Small Scale Thermomechanics in Si with an Account of Surface Stress Measurements

Multiscale experiments and models have repeatedly shown that thermal and mechanical properties of materials are a strong function of the length scale of measurement. This work uses a newly established nanomechanical Raman spectroscopy approach to analyze creep deformation of microscale Si cantilevers as a function of temperature and mechanical strain. This research reports in-situ creep properties of silicon micro-cantilevers in this temperature range under uniaxial compressive stress. The experimental setup consists of micro-scale mechanical loading platform and localized heating module. The results reveal that in the stress range of 50–150 MPa, the strain rate of the silicon cantilever increases linearly as a function of applied stress. The strain rate also increases a function of temperature increase. However, the strain rate increase slows down with increase in temperature. The strain rate of the microscale silicon cantilever (0.2–2.5 × 10−6 s−1) was comparable to literature values for bulk silicon reported in temperature range 1100–1300 °C but with only one tenth of the applied stress level. The relaxation of the near-surface atoms also contributes to the creep of the material. Analyses are also used to establish a surface stress relation in one dimensional nanostructures subjected to mechanical loading at high temperatures.

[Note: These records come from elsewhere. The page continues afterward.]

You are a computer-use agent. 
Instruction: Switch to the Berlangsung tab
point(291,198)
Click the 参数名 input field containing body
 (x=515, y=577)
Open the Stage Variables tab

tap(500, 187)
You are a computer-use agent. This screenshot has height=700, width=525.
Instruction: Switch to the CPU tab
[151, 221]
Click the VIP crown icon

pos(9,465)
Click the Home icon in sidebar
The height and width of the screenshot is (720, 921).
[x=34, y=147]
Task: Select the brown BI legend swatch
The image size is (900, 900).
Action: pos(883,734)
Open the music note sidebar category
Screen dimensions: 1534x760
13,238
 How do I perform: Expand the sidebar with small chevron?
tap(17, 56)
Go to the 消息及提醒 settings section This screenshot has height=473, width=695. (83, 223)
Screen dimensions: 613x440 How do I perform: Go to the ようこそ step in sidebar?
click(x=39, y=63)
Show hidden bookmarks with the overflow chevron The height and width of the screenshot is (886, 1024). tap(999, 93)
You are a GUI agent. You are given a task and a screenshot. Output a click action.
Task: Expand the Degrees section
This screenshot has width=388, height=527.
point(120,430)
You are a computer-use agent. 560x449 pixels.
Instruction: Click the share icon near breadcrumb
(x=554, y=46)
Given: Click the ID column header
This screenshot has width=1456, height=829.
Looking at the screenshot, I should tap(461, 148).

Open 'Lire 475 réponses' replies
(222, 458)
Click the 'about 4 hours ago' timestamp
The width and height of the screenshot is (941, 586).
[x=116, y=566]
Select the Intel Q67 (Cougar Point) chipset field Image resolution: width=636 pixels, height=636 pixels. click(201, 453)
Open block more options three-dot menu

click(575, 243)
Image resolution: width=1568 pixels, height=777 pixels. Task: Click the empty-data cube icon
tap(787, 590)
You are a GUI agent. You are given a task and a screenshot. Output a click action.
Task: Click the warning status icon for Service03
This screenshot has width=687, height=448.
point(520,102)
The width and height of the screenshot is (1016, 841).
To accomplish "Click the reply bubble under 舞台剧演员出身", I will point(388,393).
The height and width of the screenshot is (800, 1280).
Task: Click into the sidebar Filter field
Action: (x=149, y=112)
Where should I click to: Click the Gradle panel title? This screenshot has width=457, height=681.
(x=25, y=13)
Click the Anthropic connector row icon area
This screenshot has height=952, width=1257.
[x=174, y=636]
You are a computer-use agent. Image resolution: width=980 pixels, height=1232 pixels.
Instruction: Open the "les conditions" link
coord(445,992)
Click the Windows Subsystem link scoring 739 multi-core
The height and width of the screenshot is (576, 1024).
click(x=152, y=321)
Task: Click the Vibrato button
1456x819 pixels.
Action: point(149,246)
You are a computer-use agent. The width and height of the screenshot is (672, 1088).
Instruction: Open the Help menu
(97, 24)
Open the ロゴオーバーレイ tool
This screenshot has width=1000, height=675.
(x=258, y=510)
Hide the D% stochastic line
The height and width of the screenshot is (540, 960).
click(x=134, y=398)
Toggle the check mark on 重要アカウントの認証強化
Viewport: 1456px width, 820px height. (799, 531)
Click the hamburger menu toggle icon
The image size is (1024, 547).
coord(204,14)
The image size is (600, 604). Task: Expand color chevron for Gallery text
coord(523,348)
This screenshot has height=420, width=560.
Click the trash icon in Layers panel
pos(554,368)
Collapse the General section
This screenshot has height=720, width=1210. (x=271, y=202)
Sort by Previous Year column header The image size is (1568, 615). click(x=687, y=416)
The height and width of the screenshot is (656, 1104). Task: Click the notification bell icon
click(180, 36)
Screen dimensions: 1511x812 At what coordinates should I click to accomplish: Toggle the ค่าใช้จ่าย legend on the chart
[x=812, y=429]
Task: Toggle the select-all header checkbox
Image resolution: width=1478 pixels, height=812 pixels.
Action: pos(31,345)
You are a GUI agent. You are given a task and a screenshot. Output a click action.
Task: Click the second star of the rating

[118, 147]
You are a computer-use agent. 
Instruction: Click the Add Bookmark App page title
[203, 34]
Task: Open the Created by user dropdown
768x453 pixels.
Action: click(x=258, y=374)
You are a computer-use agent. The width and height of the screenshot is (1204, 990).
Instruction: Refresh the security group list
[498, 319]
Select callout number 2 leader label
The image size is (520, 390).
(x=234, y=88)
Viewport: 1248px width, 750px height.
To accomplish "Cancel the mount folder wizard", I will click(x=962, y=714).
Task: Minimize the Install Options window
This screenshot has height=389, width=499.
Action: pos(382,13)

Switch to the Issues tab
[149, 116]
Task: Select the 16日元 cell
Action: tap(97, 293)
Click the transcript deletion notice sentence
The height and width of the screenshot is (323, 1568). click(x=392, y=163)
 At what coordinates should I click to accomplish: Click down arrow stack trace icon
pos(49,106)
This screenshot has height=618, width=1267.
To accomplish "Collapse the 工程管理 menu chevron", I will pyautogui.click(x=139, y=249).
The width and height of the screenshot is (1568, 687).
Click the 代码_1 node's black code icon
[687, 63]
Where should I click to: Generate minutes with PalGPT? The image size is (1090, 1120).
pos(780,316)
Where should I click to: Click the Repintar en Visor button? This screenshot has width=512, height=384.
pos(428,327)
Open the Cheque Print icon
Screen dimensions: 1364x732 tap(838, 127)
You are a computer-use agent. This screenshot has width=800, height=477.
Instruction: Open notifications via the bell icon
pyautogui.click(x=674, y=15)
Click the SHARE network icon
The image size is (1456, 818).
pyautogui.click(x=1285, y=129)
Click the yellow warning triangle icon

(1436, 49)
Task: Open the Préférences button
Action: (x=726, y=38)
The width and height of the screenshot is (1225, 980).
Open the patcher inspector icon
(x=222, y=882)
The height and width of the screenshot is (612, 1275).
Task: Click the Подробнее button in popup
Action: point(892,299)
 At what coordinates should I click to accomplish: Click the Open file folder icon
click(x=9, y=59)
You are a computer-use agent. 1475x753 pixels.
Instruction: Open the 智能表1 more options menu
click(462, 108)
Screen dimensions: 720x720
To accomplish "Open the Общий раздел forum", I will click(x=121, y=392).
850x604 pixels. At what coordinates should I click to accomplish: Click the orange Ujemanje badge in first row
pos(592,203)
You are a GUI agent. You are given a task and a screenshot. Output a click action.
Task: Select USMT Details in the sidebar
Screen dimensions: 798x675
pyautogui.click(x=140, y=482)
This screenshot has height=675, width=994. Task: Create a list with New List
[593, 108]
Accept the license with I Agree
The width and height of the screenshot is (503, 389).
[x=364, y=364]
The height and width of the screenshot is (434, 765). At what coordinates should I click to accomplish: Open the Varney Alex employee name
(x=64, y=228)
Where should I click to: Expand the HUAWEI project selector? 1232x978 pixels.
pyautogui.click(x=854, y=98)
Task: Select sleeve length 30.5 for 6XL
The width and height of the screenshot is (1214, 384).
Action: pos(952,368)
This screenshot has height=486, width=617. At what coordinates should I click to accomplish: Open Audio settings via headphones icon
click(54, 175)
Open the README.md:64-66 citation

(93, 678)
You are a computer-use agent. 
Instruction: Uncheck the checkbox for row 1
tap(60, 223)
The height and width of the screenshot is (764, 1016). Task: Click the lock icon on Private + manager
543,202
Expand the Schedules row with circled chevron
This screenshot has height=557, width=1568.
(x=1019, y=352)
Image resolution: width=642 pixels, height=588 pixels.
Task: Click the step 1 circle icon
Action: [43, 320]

Role of Length Scale and Temperature in Nanoscale and Microscale Creep of Si-C-O Ceramics

This investigation presents nanoindentation and microindentation creep analyses on polymer derived Si-C-O ceramic coatings at temperatures ranging from room temperature to 500 degree-C. The properties of focus include elastic modulus, hardness, creep exponent, and creep strain rate. Analyses show that at the nanoscopic length scale the deformation mechanism is dominated by dislocation climb and diffusion. With increase in length scale to microscale the thermal activation volume increases by approximately 10 times. The increase in free volume leads to the deformation mechanism switching to volumetric densification and dislocation pile up. An important physical effect analyzed is the effect of increase in temperature on the observed deformation mechanism. At the nanoscale, with increase in temperature, both hardness and elastic moduli show an increase. At the microscale, however, hardness reduces with increase in temperature. The indentation size effect is observed at both scales. However, at the nanoscale the indentation size is linked with strain hardening. At the microscale, a strain softening behavior is observed.